__Data for this task__:
+---+
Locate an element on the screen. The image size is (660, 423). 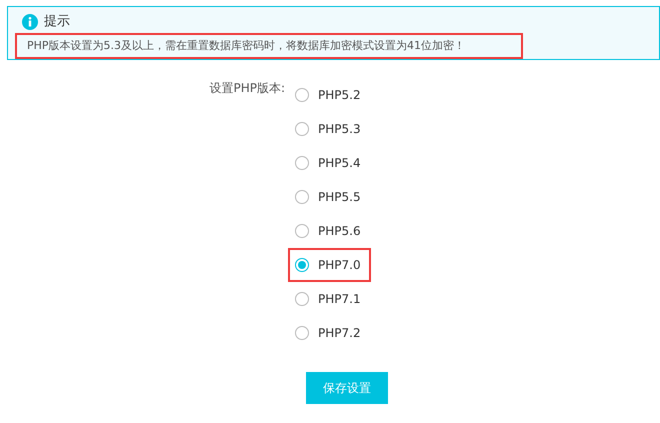
radio-option: PHP7.1 is located at coordinates (330, 299).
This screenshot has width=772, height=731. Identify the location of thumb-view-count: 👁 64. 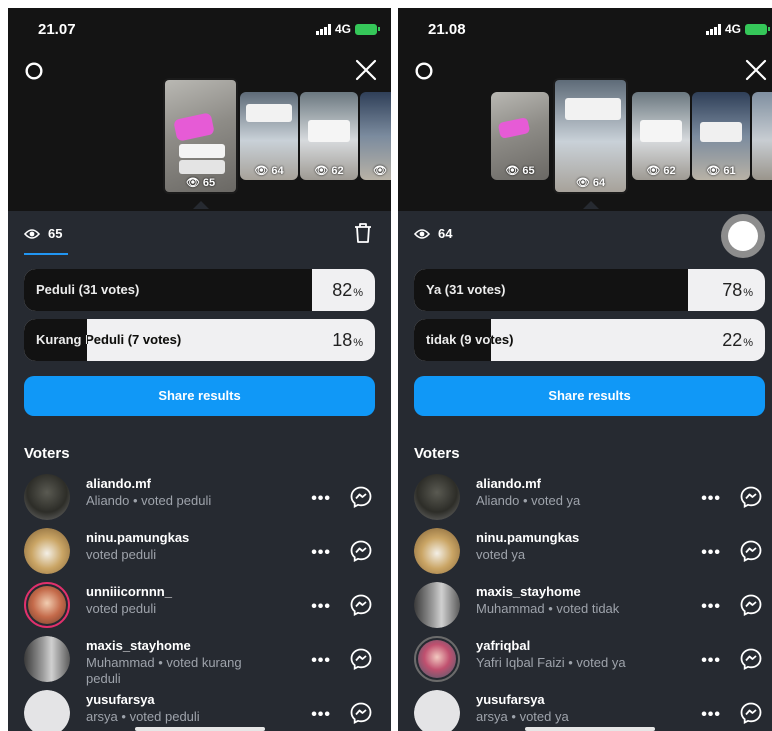
(269, 171).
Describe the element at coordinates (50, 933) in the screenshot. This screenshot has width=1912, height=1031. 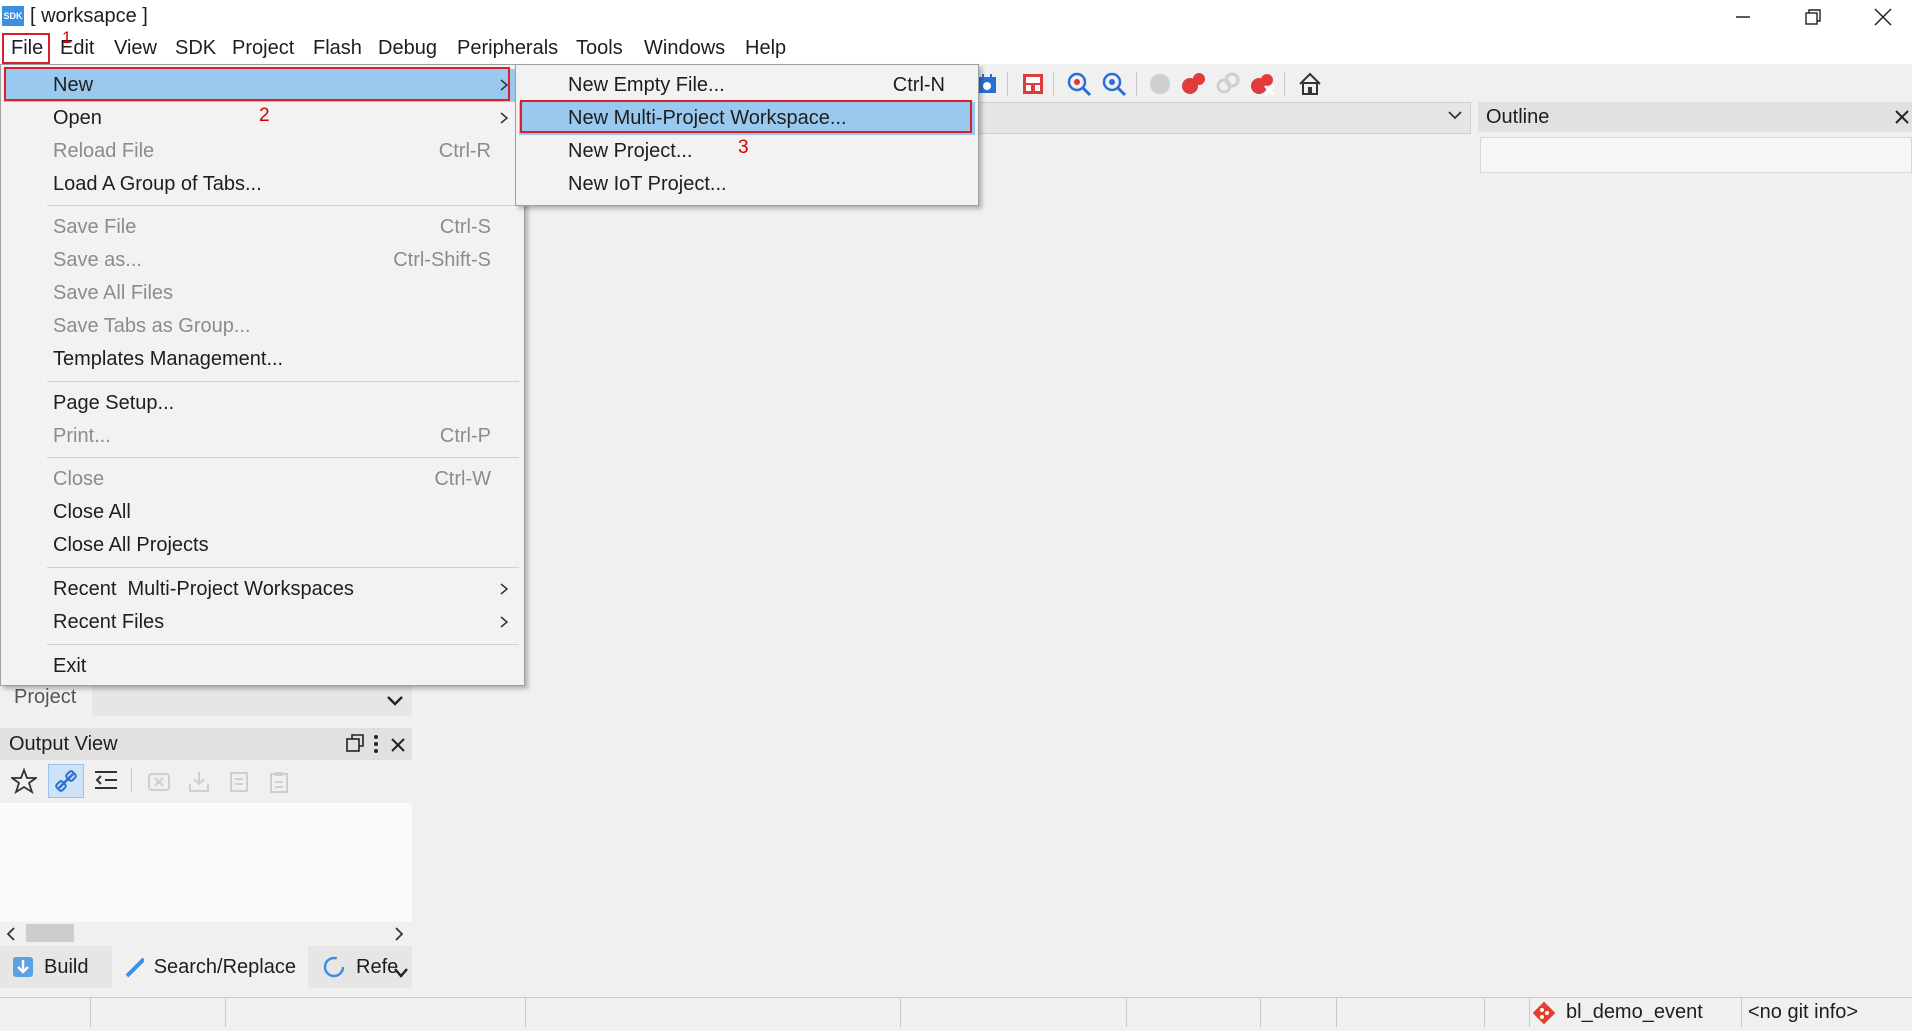
I see `scrollbar-thumb` at that location.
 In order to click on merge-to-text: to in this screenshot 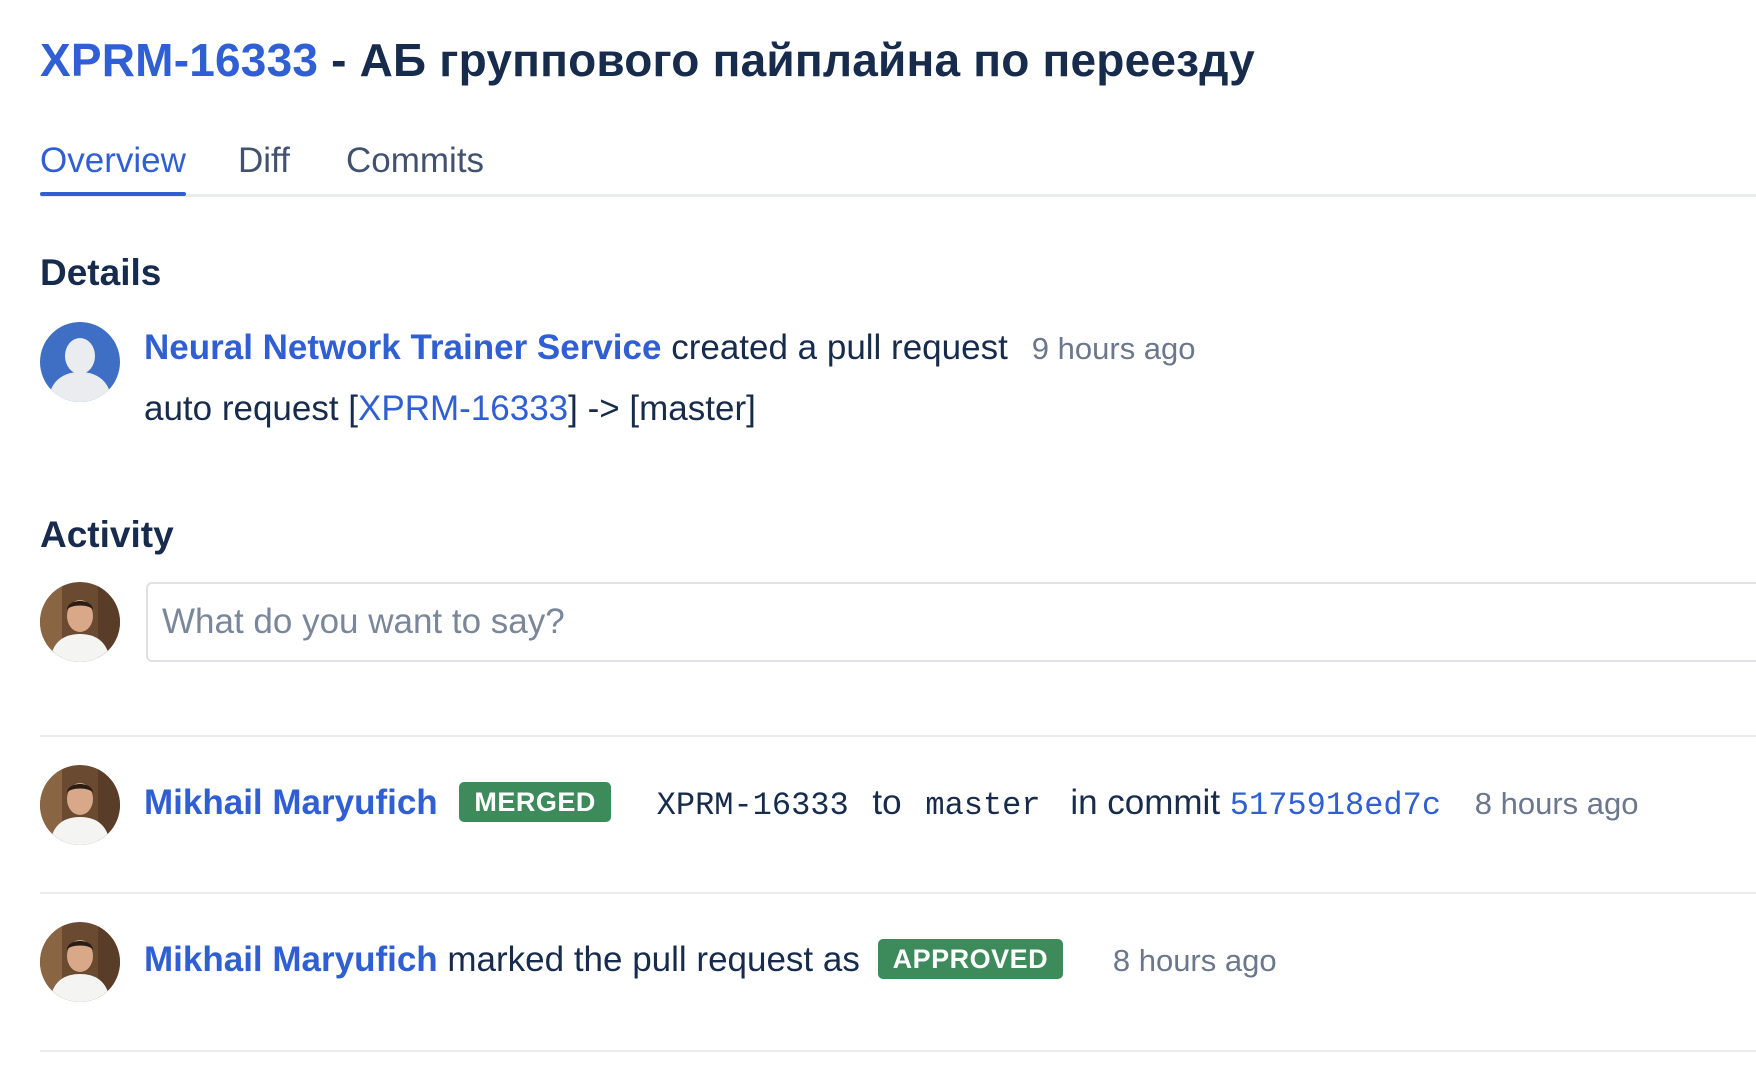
+---+
__Job__: Express the records above as a JSON list of strings, one string per line and blank lines left out. Leave the pictures out.

__Answer space__:
[
  "Locate an element on the screen. The image size is (660, 423). ",
  "radio-option: PHP7.1 is located at coordinates (330, 299).",
  "This screenshot has width=772, height=731. Identify the location of thumb-view-count: 👁 64. ",
  "(269, 171).",
  "Describe the element at coordinates (50, 933) in the screenshot. This screenshot has width=1912, height=1031. ",
  "I see `scrollbar-thumb` at that location.",
  " In order to click on merge-to-text: to in this screenshot "
]